Approximately one year after the Disneyland measles outbreak that affected 131 people, California Health officials say they are investigating a child diagnosed with measles in Nevada County. The unvaccinated child showed symptoms of measles after returning to California from travel overseas. The child has fully recovered but many persons have been exposed including other unvaccinated students at the child’s school.
“As the state’s public health officer, it’s concerning to receive a report of a child with measles because it’s a disease that can easily be prevented,” said California Department of Public Health (CDPH) Director and State Public Health Officer Dr. Karen Smith “Immunization is the best way to protect against measles. Two doses of the Measles, Mumps, and Rubella vaccine are approximately 97 percent effective at preventing disease in exposed persons.”
Measles is a highly contagious viral disease that is spread through the air when a person who is ill with the disease coughs or sneezes. Symptoms begin with a fever, cough, and a runny nose, as well as red and watery eyes. These symptoms are followed by a rash that typically appears first on the face, along the hairline, or behind the ears and spreads to the rest of the body.

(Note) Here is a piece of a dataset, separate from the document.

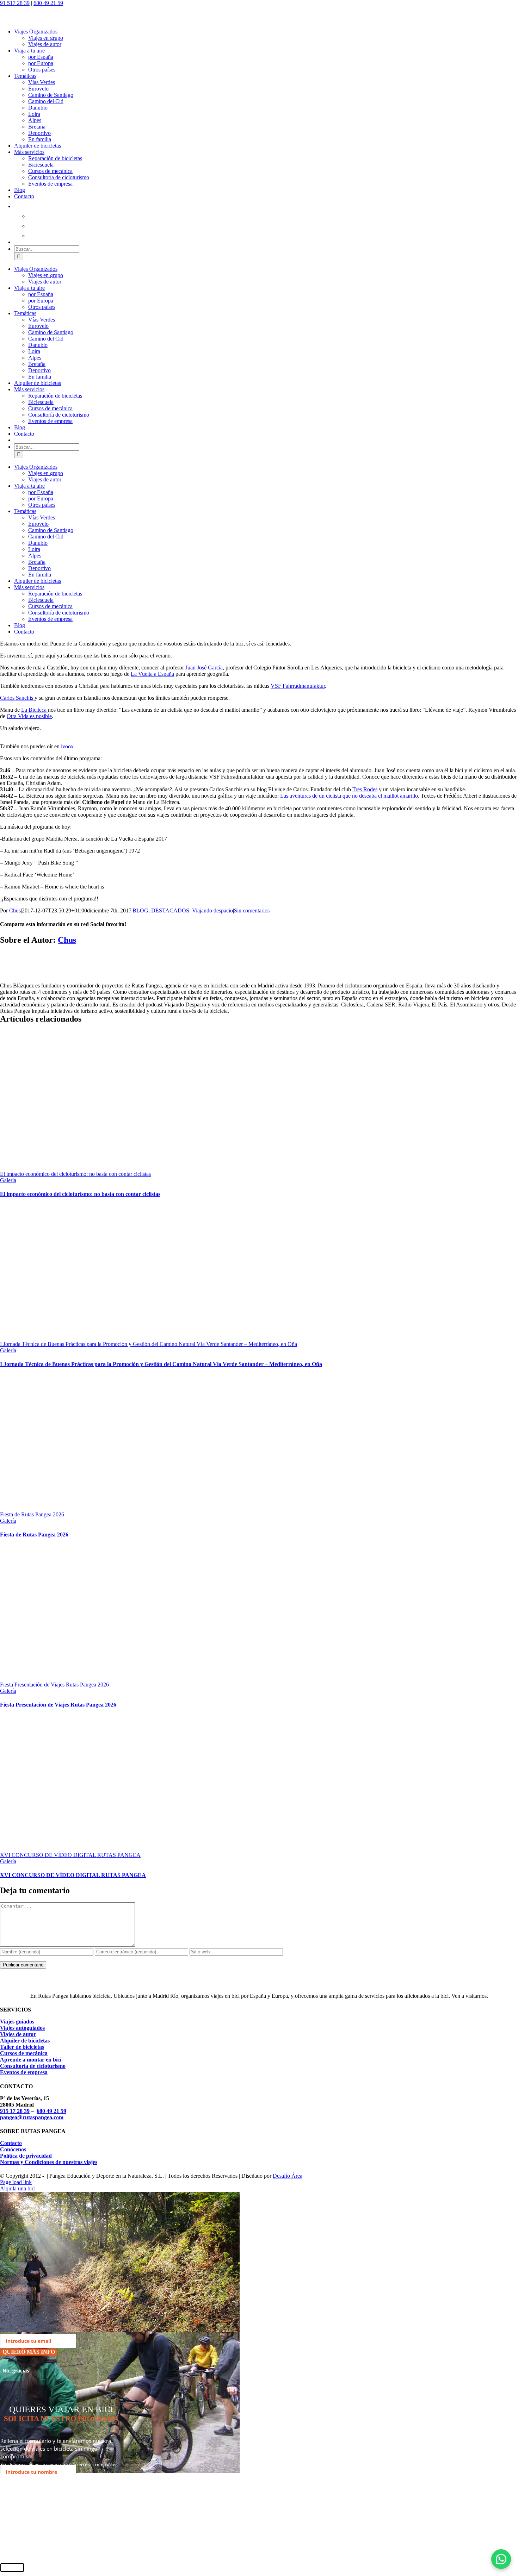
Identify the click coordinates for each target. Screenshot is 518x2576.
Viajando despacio (212, 910)
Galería (8, 1180)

People with measles are usually contagious for about nine days, including the four days before their rash starts, the day of rash onset and ending four days after. Complications can include diarrhea, ear infections and pneumonia. Severe complications can be fatal. Infants, pregnant women and people with weakened immune systems are more at risk of complications from measles.
Two doses of the Measles, Mumps, and Rubella (MMR) vaccine are recommended for school-aged children. It’s recommended that children get their first dose of MMR vaccine at 12 to 15 months of age. The second dose of MMR vaccine is usually given at four to six years of age, but may be given sooner.
All persons who travel internationally outside of North or South America should ensure that they receive adequate MMR vaccination. Adults and children older than or at 12 months of age should receive two doses of MMR vaccine separated by at least 28 days. Infants 6 – 11 months of age who are traveling abroad should receive one dose of MMR vaccine (although they will still need two doses of MMR vaccine after their first birthday).